Can whatever makes the mailing list errata messages be used as a data source to generate updateinfo.xml? Obviously to make this work, something would have to store a persistent history of all previously packaged updates. It would have to be generated and shipped as part of the metadata update when pushing new packages to the mirror.
This is something we would very much like to see in CentOS, since spacewalk relies on this data source for pulling in errata information. Our current workaround is mailing list scraping and it's not reliable.
On 09/16/2014 05:41 AM, Karanbir Singh wrote:
My question still remains : where is this data going to come from and who is taking ownership of validating the CVE's and bugfix's etc ?
That is unimportant to me.
There's already "data", a link to the RH web site, along with a list of packages that are updated, and a CESA, CEBA or CEEA number, which flags the type of fix as bug, security, or enhancement. That's all I care about having in updateinfo.xml. I don't care, if you can't list every individual CVE and fix in the description.
I just care that in spacewalk, when it syncs the repo, it automatically associates each update with what type of fix it is and provides the relevant link into RH's web site for further details to those interested.
Trying to do this with the mailing list is imprecise and buggy because there are emails that slightly vary in format and the API spacewalk has for adding errata is less robust than its means for directly importing it from an updateinfo.xml.
if we can come up with a reasonable answer to that question - then we can move to the next stage of writing the code that generates and process's the information.
I hope that answer's reasonable. I don't feel like there is any need for this to be more complicated than just generating what you already do into an updateinfo.xml file. It's more useful than nothing.
in terms of what we do at the moment, this sums it up :
sha256sum * > mail centos-announce@centos.org
Somehow you get a link to RH and issue a CEXA number for each update. Where does that come from?
On 09/16/2014 04:39 PM, Kevin Stange wrote:
On 09/16/2014 05:41 AM, Karanbir Singh wrote:
My question still remains : where is this data going to come from and who is taking ownership of validating the CVE's and bugfix's etc ?

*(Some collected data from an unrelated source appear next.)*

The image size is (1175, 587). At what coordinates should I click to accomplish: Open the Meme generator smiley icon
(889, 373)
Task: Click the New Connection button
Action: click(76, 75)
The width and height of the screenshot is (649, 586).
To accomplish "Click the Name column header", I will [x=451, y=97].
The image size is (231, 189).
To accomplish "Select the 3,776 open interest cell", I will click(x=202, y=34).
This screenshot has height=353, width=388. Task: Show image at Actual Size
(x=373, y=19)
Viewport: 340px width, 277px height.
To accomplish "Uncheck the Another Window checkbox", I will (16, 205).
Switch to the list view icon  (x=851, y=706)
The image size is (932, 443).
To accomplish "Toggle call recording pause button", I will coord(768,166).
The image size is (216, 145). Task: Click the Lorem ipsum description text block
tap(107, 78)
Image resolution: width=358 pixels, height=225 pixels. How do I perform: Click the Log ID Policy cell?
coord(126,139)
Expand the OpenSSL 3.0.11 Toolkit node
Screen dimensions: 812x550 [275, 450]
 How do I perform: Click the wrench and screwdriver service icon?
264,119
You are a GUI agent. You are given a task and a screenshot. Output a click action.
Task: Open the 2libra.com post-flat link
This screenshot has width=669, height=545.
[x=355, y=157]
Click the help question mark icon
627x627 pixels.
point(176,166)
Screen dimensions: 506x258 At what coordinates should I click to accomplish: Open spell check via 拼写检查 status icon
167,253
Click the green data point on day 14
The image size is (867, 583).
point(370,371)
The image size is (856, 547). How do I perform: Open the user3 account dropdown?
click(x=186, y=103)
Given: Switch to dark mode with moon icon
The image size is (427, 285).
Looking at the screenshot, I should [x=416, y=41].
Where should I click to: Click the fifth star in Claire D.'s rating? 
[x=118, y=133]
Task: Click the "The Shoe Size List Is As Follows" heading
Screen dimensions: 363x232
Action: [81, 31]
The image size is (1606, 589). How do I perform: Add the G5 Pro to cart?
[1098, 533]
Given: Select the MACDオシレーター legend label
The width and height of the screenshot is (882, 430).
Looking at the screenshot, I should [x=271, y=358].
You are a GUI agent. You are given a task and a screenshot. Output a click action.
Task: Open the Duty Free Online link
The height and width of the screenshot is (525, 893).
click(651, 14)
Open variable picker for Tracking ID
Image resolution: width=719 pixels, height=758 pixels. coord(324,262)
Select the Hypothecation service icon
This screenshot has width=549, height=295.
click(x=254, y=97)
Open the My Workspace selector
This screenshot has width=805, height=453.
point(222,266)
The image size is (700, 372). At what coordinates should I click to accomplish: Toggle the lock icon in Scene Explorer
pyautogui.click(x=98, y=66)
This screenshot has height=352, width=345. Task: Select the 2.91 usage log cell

That is unimportant to me.
There's already "data", a link to the RH web site, along with a list of packages that are updated, and a CESA, CEBA or CEEA number, which flags the type of fix as bug, security, or enhancement. That's all I care about having in updateinfo.xml. I don't care, if you can't list every individual CVE and fix in the description.
sounds good, do you want to propose some code that helps make this happen ? there is the update-repo scripts already there, those can be overloaded to make this happen.
sha256sum * > mail centos-announce@centos.org
Somehow you get a link to RH and issue a CEXA number for each update. Where does that come from?
thats a manual process, someone hasto go look and find it :(
On 09/16/2014 10:46 AM, Karanbir Singh wrote:
On 09/16/2014 04:39 PM, Kevin Stange wrote:
On 09/16/2014 05:41 AM, Karanbir Singh wrote:
My question still remains : where is this data going to come from and who is taking ownership of validating the CVE's and bugfix's etc ?
That is unimportant to me.
There's already "data", a link to the RH web site, along with a list of packages that are updated, and a CESA, CEBA or CEEA number, which flags the type of fix as bug, security, or enhancement. That's all I care about having in updateinfo.xml. I don't care, if you can't list every individual CVE and fix in the description.
sounds good, do you want to propose some code that helps make this happen ? there is the update-repo scripts already there, those can be overloaded to make this happen.
I'll give this a look and see what can be done. The question is how and where to store the previous errata content. Is it already kept somewhere or would we just have to scrape it all off the mailing list to recover what's already been sent?
sha256sum * > mail centos-announce@centos.org
Somehow you get a link to RH and issue a CEXA number for each update. Where does that come from?
thats a manual process, someone hasto go look and find it :(
Is there a script that assembles the email or is it a copy and paste job?